- [ACTIVITY]
Find the line with "585x436 pixels. Task: Click" in the entries below. Repeat it, every following line, and the line with "Clear the source", exactly and with nothing added.

- [SOURCE DATA]
:::::

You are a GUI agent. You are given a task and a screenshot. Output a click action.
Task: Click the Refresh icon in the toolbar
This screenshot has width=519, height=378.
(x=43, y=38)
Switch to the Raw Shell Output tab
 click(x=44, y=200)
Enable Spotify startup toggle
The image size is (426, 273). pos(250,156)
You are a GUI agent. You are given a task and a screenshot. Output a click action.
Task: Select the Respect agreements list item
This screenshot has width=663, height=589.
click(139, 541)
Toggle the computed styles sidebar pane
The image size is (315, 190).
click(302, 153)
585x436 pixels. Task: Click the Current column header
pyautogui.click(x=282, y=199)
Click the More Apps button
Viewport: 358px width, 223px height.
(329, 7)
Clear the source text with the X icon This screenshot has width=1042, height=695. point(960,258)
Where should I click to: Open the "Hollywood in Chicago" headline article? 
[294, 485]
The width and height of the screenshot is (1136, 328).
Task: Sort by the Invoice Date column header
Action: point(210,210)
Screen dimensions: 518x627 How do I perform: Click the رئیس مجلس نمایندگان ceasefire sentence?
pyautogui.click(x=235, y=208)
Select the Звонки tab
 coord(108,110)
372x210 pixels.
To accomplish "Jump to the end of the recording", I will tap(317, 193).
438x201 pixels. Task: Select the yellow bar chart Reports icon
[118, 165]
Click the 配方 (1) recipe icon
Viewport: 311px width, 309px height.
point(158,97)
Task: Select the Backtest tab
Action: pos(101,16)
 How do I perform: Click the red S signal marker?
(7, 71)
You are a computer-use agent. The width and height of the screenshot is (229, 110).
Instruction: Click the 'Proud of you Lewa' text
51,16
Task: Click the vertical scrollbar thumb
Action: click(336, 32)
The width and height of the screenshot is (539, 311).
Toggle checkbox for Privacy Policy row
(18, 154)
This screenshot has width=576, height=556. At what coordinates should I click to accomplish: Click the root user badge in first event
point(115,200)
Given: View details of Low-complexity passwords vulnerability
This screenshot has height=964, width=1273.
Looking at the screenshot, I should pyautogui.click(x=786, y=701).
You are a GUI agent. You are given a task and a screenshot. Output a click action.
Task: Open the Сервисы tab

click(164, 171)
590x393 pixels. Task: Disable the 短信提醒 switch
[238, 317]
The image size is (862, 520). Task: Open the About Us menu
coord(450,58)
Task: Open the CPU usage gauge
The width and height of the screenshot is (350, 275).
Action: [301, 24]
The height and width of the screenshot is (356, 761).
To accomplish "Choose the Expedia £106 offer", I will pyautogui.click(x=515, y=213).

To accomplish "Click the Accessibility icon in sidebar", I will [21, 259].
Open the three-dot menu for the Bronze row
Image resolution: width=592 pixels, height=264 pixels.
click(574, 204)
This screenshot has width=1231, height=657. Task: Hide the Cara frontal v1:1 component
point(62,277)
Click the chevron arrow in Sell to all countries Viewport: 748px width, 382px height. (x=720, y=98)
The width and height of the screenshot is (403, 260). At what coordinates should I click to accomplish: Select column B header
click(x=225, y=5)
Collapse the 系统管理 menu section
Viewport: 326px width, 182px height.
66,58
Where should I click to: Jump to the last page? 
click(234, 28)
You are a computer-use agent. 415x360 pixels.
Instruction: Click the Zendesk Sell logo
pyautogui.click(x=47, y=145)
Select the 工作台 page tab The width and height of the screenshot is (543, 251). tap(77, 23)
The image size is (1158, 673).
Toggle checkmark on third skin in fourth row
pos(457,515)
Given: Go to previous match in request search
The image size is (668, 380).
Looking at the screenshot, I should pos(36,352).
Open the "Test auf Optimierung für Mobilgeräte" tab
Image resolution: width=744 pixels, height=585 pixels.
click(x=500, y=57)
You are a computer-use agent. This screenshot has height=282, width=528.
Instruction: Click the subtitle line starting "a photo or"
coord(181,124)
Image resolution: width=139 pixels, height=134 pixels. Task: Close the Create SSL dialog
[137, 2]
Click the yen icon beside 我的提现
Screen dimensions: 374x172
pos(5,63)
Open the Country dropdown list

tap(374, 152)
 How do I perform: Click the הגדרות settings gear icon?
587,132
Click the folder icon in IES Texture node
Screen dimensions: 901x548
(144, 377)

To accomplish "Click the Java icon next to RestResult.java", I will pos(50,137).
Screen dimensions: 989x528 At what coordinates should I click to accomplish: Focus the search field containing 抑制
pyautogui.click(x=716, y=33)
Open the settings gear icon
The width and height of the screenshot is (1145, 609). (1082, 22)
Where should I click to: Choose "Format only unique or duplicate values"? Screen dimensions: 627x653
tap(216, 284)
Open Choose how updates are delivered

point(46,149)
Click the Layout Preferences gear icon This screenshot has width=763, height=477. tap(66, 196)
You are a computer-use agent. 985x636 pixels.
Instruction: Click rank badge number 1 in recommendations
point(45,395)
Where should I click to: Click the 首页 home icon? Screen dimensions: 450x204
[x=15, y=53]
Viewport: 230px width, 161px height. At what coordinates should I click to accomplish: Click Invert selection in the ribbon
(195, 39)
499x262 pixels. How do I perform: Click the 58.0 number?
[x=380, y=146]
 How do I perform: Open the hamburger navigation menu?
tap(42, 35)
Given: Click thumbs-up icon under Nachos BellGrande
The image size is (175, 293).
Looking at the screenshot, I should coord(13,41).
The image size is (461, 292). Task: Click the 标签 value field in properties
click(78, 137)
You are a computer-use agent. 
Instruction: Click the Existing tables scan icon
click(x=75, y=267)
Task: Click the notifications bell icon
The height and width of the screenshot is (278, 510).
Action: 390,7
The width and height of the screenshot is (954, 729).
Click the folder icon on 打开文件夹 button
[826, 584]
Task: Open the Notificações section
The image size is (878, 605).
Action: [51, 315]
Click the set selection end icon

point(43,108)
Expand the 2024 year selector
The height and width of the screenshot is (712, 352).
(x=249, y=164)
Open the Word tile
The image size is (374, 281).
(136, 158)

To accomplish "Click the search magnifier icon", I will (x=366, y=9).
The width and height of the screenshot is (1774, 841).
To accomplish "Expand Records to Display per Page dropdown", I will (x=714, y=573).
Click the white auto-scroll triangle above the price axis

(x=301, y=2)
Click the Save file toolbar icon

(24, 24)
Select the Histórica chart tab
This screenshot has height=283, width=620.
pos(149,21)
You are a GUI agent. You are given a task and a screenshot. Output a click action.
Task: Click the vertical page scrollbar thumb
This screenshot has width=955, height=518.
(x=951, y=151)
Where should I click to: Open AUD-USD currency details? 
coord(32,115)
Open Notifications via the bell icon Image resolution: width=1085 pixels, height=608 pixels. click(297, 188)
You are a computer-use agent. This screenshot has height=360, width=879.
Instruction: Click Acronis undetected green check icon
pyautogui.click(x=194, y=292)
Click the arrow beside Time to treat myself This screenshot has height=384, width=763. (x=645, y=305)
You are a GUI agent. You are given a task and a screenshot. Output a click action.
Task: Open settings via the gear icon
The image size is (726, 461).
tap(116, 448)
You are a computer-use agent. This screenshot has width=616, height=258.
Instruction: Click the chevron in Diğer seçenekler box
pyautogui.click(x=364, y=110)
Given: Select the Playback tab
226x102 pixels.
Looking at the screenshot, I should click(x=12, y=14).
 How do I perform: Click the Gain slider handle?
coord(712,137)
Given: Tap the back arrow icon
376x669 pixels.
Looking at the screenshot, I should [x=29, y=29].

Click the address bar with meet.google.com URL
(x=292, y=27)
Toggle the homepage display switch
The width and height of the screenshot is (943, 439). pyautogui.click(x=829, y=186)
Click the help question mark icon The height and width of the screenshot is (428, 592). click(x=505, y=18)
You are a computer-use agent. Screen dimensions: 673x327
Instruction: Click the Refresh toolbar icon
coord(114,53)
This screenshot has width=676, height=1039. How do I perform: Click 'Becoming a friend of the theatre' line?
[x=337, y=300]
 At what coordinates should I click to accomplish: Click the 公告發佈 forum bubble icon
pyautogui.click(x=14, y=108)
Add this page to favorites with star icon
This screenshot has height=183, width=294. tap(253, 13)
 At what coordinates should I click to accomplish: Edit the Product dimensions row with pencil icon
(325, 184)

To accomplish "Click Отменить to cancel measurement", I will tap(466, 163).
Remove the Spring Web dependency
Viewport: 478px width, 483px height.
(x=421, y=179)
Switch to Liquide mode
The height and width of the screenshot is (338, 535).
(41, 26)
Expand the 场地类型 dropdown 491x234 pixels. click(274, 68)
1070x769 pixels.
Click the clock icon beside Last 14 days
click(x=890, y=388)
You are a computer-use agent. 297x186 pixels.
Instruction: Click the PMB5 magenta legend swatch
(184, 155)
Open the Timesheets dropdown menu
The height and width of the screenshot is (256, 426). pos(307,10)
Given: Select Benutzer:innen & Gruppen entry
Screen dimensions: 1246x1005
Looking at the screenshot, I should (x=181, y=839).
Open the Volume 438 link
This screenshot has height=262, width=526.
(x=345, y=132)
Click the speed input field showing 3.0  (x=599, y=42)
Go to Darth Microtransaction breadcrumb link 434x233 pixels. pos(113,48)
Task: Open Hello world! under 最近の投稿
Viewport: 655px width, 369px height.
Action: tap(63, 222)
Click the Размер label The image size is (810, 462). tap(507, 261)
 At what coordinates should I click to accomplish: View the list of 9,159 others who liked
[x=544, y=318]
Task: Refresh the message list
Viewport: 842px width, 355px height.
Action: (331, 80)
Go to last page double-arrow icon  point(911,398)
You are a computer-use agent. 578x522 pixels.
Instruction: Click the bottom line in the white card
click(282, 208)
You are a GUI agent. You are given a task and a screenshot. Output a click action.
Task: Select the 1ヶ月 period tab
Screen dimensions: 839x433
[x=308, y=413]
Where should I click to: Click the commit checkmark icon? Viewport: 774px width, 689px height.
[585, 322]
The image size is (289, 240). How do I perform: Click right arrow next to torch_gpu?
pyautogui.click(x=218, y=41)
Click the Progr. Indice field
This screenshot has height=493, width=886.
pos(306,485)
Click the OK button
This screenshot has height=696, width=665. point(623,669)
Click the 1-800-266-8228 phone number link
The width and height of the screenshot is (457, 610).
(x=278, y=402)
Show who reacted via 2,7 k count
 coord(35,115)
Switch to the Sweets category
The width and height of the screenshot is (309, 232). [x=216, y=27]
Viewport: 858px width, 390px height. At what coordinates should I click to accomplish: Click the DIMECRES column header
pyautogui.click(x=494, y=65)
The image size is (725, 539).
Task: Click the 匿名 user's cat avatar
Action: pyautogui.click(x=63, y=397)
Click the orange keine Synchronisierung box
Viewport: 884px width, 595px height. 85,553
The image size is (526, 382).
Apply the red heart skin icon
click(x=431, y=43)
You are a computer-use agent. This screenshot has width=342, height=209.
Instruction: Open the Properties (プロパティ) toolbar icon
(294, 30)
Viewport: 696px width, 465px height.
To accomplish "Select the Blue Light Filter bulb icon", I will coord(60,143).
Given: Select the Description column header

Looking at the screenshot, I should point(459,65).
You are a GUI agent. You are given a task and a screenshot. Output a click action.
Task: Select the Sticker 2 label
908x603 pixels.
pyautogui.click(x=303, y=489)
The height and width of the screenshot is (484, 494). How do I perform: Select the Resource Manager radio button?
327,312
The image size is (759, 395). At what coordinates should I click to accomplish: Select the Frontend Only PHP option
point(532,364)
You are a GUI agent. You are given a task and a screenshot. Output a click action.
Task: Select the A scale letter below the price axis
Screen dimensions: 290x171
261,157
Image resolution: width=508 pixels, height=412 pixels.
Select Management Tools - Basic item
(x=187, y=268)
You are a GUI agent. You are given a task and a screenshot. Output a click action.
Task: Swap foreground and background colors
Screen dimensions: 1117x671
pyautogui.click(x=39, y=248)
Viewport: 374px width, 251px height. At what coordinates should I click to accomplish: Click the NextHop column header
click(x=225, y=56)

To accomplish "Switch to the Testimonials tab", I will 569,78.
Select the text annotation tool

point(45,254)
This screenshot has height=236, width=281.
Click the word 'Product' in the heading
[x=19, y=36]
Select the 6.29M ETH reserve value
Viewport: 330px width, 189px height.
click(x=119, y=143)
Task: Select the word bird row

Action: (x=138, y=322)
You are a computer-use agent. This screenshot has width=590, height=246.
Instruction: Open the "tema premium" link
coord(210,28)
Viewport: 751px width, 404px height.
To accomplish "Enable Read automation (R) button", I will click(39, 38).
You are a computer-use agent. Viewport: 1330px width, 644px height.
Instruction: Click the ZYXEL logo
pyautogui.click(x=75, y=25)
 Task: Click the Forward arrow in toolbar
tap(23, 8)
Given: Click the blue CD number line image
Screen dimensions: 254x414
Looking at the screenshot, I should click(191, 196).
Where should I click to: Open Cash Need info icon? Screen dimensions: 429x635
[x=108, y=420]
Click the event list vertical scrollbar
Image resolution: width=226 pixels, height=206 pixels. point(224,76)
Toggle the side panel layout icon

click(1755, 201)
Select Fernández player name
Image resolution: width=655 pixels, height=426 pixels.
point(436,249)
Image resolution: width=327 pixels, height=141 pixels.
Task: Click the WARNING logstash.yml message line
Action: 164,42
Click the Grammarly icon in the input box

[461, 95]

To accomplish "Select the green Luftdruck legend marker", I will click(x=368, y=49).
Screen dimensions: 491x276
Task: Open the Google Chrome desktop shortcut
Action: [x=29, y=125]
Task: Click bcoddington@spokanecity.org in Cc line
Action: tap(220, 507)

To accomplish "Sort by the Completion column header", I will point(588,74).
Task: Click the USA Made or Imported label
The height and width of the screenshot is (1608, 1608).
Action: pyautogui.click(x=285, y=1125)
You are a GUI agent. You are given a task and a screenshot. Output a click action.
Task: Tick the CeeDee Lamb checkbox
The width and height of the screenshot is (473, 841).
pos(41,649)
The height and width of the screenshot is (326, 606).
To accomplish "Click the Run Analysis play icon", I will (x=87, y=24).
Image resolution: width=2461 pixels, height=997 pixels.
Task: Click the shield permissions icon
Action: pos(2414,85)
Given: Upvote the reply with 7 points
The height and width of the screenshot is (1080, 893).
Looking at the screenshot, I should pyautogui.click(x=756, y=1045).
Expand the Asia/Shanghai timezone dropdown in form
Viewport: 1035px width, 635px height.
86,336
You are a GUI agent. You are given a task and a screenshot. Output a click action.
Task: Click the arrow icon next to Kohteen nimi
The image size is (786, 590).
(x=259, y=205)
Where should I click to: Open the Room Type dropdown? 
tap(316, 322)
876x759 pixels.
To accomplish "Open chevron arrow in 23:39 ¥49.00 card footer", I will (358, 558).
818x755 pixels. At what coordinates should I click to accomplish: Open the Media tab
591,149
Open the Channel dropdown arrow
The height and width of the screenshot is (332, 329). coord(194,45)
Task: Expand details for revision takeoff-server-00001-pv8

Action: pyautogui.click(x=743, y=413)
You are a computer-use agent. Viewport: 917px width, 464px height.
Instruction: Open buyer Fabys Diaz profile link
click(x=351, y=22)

:::::

- [ANSWER FOR THE TASK]
585x436 pixels. Task: Click the Current column header
pyautogui.click(x=282, y=199)
Click the More Apps button
Viewport: 358px width, 223px height.
(329, 7)
Clear the source text with the X icon This screenshot has width=1042, height=695. point(960,258)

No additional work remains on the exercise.